In 1994, when Hartwig Hausdorf was in China, he asked the
current director of the Banpo Museum about the disks and was
told that they had disappeared.

A news item from China reporting on a surge of birth defects in
1995 has been misunderstood as the discovery of a previously
unknown tribe of dwarfs. Sixty cases of dwarfism were reported
in the village of Huilong in Sichuan. An investigation found the
water supply to be contaminated with poisonous metals (an
extremely common problem in rural China). In January 1997 USA
Today reported that no new cases had been recorded since the
water supply had been improved. Hausdorf and others popularised
the rumour that a tribe of dwarfs had been found near
Baian-Kara-Ula at last! (Obviously this would not have been
necessary if anyone could find a real Dropa tribesman.) 60 cases
of dwarfism had become 120 dwarfs in the imaginations of many ­
an interesting exaggeration in itself.

For the record, the original report from USA Today (January 27th
1997) reads:

"Chinese Dwarfs [World]. High levels of mercury in the drinking
water of the village Huilong in Sichuan province are responsible
for sixty cases of dwarfism in the village, according to Chinese
officials. No new cases have been reported since the village
received a source of pollution-free drinking water."

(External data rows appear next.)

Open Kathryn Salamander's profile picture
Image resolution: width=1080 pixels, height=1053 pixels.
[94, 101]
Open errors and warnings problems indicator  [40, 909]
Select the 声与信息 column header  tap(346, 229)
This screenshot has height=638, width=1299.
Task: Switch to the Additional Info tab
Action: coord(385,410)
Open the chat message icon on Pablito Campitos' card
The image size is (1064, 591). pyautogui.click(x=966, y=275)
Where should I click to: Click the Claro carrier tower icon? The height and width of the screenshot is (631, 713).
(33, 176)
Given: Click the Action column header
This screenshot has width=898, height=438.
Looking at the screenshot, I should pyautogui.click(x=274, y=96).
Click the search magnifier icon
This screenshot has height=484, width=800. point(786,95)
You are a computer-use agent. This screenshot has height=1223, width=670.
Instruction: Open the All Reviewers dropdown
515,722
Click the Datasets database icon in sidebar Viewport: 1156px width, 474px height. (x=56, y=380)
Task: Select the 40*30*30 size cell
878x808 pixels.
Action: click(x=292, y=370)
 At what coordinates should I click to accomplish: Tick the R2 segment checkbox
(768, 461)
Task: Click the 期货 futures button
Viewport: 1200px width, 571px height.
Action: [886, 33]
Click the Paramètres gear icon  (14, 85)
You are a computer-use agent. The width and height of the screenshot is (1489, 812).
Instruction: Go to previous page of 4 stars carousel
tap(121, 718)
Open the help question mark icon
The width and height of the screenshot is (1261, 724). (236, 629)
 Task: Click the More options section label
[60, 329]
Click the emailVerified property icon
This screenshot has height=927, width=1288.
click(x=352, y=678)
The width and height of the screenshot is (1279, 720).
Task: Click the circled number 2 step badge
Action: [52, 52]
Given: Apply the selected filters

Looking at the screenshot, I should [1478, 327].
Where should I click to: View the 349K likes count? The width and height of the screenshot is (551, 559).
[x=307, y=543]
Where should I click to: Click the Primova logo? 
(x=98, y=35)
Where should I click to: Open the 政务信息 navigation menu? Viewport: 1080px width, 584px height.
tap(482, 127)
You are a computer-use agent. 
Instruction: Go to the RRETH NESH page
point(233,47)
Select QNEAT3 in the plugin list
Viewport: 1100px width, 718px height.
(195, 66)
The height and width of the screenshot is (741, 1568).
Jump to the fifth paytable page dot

To double-check this, I tried to find a scientific
report linking mercury poisoning with dwarfism. I couldn't find
one, though birth defects of many kinds are noted as a classic
consequence of mercury poisoning during pregnancy. Rural China
has often fallen victim to water contamination problems,
especially lead poisoning, which certainly has been linked with
growth problems in infants. If there is any doubt about the
effects of mercury on foetuses, the confusion may have come
about in this way, and I suggest the translation of the original
news report is checked.


3) A PERSONAL OPINION

It is possible that all or just a part of the story is true.
Official denials prove nothing for truths can be just as
strongly denied as falsehoods. It certainly seems more than mere
coincidence that the remains of the beings described in the
original reports (if such remains ever existed) fit the usual
‘alien' profile so well, especially in light of the strong
‘little men' tradition throughout Asia. However, so little proof
has been forthcoming to support the story that it would be
inappropriate to jump to any conclusions at this stage. The
subject of UFOs is so steeped in disinformation and error that
many years may still have to pass before the truth is finally
revealed, if, of course, there exists any truth to be revealed.
I hope that anyone attempting to shed any more light on the
elusive discs of Bayan-Khara Uula will at least separate the
tale of Karyl Robin-Evans from the ‘original' story of the 1938
expedition. In any case, and judging by the enormous popularity
that both cases have achieved in the Net, I expect the
immortality of Karyl Robin-Evans and Tsum Um Nui is as
guaranteed as that of Churchward and his Tablets and Lobsang
Rampa and his Toolbox.


POSTSCRIPT:EXTRATERRESTRIAL FOSSILS IN THE GOBI DESERT?

In June 1996, in fact not long after giving up on finding any
hard data on the alleged 1938 discovery, I read a report in a
Spanish magazine about certain "extraterrestrial fossils" that
had supposedly been found beneath the sands of the Gobi desert.
My efforts to trace this new information to its original source
failed miserably and I soon realised it was very unlikely there
was any substance to it at all. However, for the sake of
thoroughness and as a kind of ‘postscript' to the Baian-
Kara-Ula case, the following is a translation of the short
article:

Extraterrestrial Fossils?

Mongolian ufologists have announced that, underneath the Gobi
desert, in an area rich in dinosaur remains, Chinese and North
American scientists are concealing the existence of
extraterrestrial bodies. The investigators claim that the bodies
were photographed by palaeontologists. Among the remains there
was a being measuring 1.20 metres in height, with a
disproportionate cranium and pointed bones.